Pro-Palestinians stage protest over Balfour declaration
Demonstrators burned a copy of the declaration which announced British support for a homeland ‘for the Jewish people’
Pro-Palestinian protesters burnt a copy of the Balfour declaration yesterday evening (02/11) – a document which announced British support for a homeland “for the Jewish people”.
The protest, which took place outside Trinity College, was organised by Cambridge for Palestine.
Demonstrators condemned Lord Balfour, the former British Prime Minister and Trinity alumnus, who signed the declaration on 2 November 1917.
One protester told Trinity to “taste the fire you inflict upon the Palestinian people” as the declaration burned. “Cambridge is the belly of the beast” and “is complicit in the genocide in Palestine,” protesters said.
They called on Cambridge to divest from Israeli weapons manufacturing, and said they “will not forgive and forget for this imperialist university”.
The Balfour declaration announced the support of the British government for the establishment of a “national home for the Jewish people” in Palestine, which was then an Ottoman region with a minority Jewish population.
It was signed 107 years ago yesterday (02/11), prompting what protesters called “107 years of genocide”.
Last night's protest was not the first in Cambridge to target Lord Balfour. In March, a pro-Palestinian activist slashed a painting of the former Prime Minister held at Trinity College. Palestine Action, who organised the protest in March, said Lord Balfour “gave away the Palestinians’ homeland – a land that wasn’t his to give away”.
Yesterday evening protesters celebrated the “brave activist” involved in slashing the artwork, who “painted his portrait with the blood that remains on his hands today”.

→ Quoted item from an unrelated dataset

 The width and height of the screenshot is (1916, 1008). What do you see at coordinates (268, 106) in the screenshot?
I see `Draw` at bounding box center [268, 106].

Yesterday, pro-Palestinian activist students also sprayed the University Institute for Manufacturing with red paint, over their links to companies with ties to Israel.
Palestine Action, the group responsible, targeted the front of the building, after stating that the Institute was a “centre of complicity”. They said Cambridge had painted “blood on the institution’s walls for blood on the institution’s hands”.